¹ http://en.wikipedia.org/wiki/Bernoulli_number

This chapter will begin with a description of some of the major problems encountered when creating technology for games. The remainder of the part discusses some of the agile practices—including the XP methodology—used to address these problems.

I’ve avoided low-level technical discussion and code examples in this chapter on purpose. The goal is to communicate the issues and solutions that people in every discipline can understand.

The Problems

Technology creation is the greatest area of risk for many video game projects. Video games compete on the basis of technical prowess as much as gameplay and visual quality. Consumers want to experience the latest graphics, physics, audio effects, artificial intelligence, and so on. Even if a game isn’t using the next-generation hardware, it’s usually pushing the current generation to new limits.
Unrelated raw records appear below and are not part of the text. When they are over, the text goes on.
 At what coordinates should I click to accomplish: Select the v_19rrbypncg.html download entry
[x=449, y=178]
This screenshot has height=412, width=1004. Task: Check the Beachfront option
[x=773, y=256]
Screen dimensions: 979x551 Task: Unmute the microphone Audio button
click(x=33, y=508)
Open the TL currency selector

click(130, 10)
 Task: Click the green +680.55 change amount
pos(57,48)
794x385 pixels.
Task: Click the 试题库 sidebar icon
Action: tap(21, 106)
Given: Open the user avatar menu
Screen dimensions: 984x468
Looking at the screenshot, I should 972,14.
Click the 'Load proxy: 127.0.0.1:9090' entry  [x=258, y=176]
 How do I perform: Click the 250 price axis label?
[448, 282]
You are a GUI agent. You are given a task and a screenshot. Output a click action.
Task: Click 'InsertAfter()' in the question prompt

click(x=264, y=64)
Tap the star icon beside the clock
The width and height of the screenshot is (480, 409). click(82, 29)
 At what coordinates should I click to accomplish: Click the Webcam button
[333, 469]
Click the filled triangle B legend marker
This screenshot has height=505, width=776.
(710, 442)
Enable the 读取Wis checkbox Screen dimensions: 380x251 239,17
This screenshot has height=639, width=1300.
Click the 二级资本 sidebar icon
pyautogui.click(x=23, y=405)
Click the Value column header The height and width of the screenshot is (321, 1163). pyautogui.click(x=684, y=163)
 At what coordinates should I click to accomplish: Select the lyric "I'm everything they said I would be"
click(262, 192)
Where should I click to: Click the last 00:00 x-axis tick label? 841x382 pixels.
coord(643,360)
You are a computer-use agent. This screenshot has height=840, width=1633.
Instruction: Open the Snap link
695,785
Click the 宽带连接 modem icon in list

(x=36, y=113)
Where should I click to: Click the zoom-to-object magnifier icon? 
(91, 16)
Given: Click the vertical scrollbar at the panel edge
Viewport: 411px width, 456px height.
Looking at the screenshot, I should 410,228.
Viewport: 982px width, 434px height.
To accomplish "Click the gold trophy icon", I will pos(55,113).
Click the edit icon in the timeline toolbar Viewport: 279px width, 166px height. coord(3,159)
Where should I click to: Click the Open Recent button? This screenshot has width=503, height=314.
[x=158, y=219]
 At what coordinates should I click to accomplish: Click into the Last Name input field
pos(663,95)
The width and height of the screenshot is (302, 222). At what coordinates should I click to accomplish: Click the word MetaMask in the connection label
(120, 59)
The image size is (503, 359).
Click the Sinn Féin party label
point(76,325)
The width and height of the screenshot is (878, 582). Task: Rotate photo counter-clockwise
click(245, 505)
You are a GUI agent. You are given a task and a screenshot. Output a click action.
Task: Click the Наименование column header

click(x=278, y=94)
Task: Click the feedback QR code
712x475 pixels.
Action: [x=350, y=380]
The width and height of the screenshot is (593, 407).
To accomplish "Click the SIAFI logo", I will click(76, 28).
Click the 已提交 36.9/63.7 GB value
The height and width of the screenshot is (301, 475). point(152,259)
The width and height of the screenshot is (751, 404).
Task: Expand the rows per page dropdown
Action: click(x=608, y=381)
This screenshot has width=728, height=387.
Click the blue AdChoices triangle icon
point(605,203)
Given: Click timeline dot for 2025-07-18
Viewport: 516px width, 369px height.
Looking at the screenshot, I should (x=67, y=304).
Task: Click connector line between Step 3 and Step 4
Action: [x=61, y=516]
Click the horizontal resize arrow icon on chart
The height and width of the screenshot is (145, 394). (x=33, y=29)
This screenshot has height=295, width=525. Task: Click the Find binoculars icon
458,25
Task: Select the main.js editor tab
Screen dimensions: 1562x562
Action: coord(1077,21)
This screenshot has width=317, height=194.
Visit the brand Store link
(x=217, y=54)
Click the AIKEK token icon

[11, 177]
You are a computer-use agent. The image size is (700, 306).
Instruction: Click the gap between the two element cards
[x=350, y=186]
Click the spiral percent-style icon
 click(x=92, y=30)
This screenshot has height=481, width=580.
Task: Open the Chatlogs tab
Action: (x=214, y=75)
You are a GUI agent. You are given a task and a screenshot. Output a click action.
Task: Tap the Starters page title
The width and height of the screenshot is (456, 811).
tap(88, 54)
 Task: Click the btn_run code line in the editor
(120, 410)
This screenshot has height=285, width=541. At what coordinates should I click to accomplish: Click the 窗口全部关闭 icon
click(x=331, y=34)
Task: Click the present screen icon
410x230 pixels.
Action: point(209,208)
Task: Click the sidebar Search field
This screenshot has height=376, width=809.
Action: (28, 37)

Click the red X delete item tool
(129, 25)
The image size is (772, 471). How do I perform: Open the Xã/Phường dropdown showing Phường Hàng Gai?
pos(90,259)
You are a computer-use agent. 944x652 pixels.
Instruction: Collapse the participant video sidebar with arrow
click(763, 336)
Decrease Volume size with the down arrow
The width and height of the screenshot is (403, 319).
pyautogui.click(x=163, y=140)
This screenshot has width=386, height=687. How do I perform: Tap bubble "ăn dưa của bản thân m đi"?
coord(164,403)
This section addresses the typical technical problems that often impact development. These problems impact all disciplines and lead projects down dead-end paths.

Uncertainty

In 2002 I joined Sammy Studios as the lead tools programmer. What intrigued me about Sammy was the vision for the studio’s technology. It was to give the artists and designers the best possible control over the game through customized tools, while engine technology was to be largely middleware-based. This was in stark contrast to my previous job where engine technology was the main focus and tools meant to help artists and designers were considered far less important.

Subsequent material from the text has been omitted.